I want to feel proud of my son for exactly what he is, at any time. I don't like the thought of always wishing him to be more developed, but its so obvious that his slow development is harmful to him as well, as he turns to self harm and violence to get his message across.Time starts to move so fast, and development moves so slow, that any development seems like illusion. But things began to change...
 
There are certain movies and television shows that he really likes and always requests. Whether he can verbalize the title or not, he will point and grunt. One of them is "Blues Clues", and like i mentioned above, he can say "BLOO". We noticed him mumbling unintelligible words during the opening credits of almost every episode. Soon we started to realize that he was using his very limited vocabulary to explain which episode we are about to watch. The more we paid attention, the more we realized how many of these episodes he had memorized. He knows what is going to happen in (my guess) 80% of all the episodes he has seen, and he has at least 2 words for each episode. I think there are over a hundred episodes.
Colin- "Majet-an gal-assa"
Halfway through the episode, it becomes clear that this is the one where Magenta gets glasses.
Colin- "BLOO TEEF"
middle of the episode, Blue goes to the dentist.
And on and on and on.
 
There is a scene in the movie "Annie" where Annie is being chased up a railroad bridge and Punjab is rescuing her from a helicopter. There's a close up of Annie crying and yelling "Help, Punjab! Help!". Colin seemed to have picked up on the feeling of helplessness in that scene and related it to many areas of his own life. I want to warn readers that he has difficulty saying "Punjab" and my interpretation here is exactly how he says it. Its funny, but not meant for humor.
If he gets hurt: "POOP JOB HEP!"
If somebody leaves and he wants them to stay: "POOP JOB HEP!"
Sometimes if he just wants attention: "POOP JOB HEP!"
I can think of more examples of this from different movies.
 
He is not communicating in the way society is accustomed to, but he IS communicating. He is expecting us to know that how he feels, is similar to the scene in that movie. He wants us to feel what he thinks he feels, the only way he can figure out at this point. He is developing, and he is speaking in symbolism, in art. He is intelligent. he does have strong feelings and reasoning.
 
Colin has just turned six years old. Whether he had just started doing this, or if  we had just come to the realization of it, it was a breakthrough for me.
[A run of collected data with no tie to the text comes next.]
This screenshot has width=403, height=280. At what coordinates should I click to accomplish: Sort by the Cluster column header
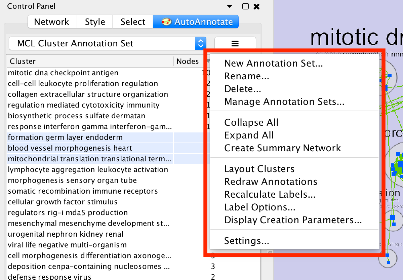coord(90,61)
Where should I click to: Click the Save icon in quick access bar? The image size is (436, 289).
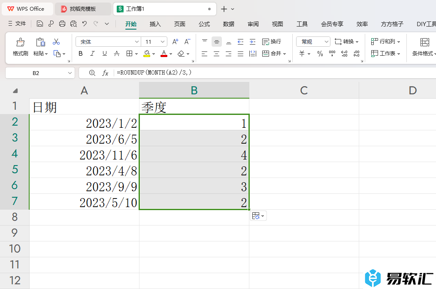[40, 24]
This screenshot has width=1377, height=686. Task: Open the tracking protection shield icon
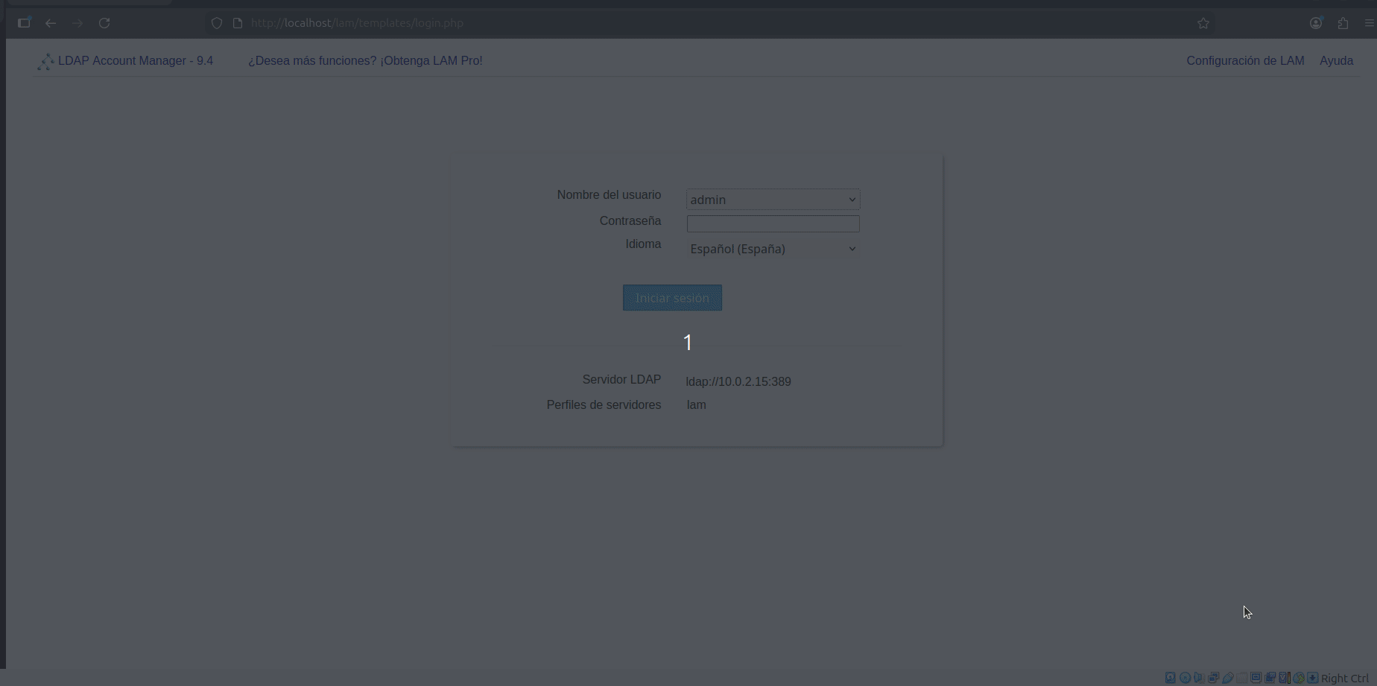pos(217,23)
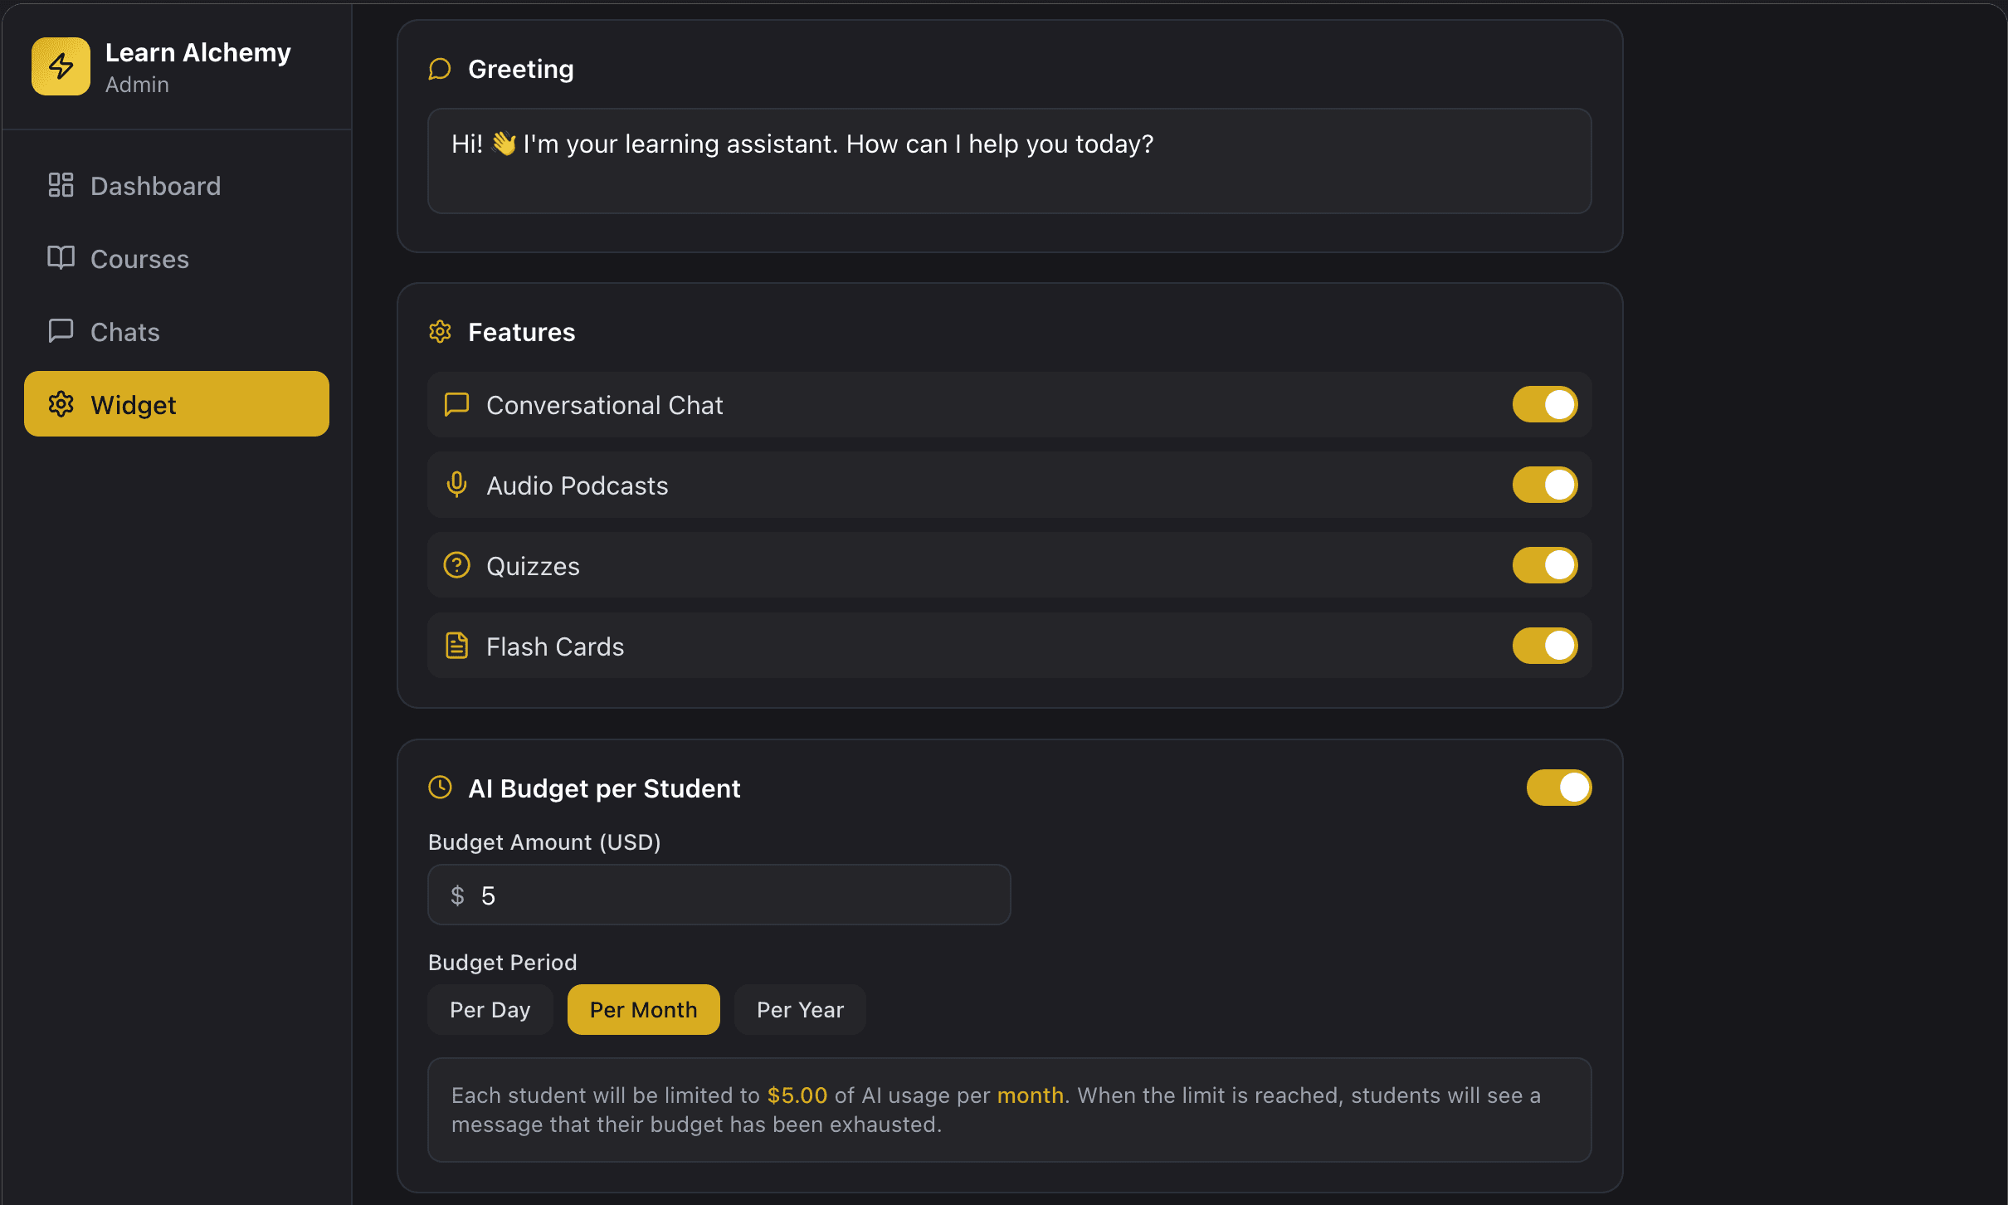The width and height of the screenshot is (2008, 1205).
Task: Click the Audio Podcasts microphone icon
Action: [456, 485]
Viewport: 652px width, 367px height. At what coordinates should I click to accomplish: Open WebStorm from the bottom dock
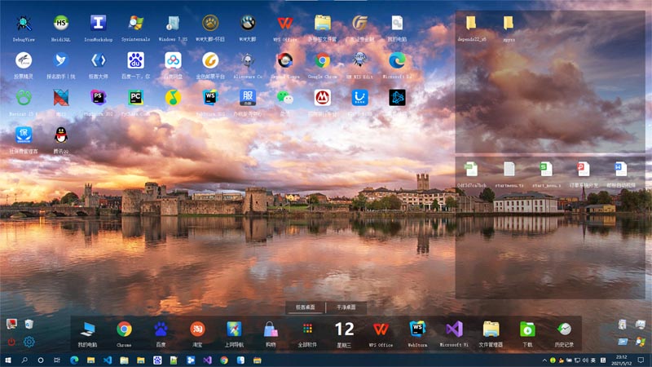[x=417, y=329]
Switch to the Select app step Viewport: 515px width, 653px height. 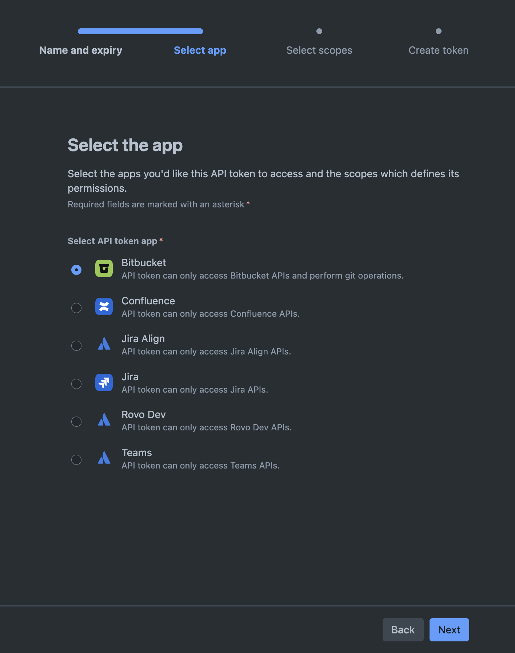coord(200,50)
I learned that when he has to work extra hard to communicate, we have to work extra hard to understand. It makes me wonder what other "communication" we are about to unlock together.
 
I wrote this for other parents of non verbal or barely verbal young children. I know how much it hurts, and how blinded one can be in the middle of very expensive therapies, and in a high stress parenting scenario that seems like a marathon race where you are out of energy but there is no finish line. It can be a lot easier to give up and pull out of the therapy, and admit to yourself  "my son will never speak" and imagine the worst for him. But don't....Don't give up.
 
When the therapists tell you to keep believing, KEEP BELIEVING. When you think the development will never happen, look a little harder and sometimes it already has happened. Don't think for a second there is nothing going on in that little brain. Don't think your autistic child will have nothing to give the world. Most of all, realize that crucial to your child's difficult development, is your understanding and love for exactly who your child is, at any level of development.
 
Your child is beautiful, and "they" are correct when they say "please be patient".
 
 
 
Adam Bailey
 
More writing from Adam here, here, and here. OWL lives here.
 

There Is Power, and There is Power


One of my primary metaphors for the autism community is the LGBT community. And, by the way, my choice not to include other letters there is deliberate, and I will not appreciate being corrected for it. Because I'm talking about history, and history is specific.

It's hard for parents of autistic people to understand that they have power that we do not, because they are themselves a disenfranchised community. How can we say that you have all the power when you are powerless to affect the changes you really need?

Well, there is power, and there is power.

And I think it might help a little bit to think about the differences between the power that the people represented by the letters L,G, B, and T have.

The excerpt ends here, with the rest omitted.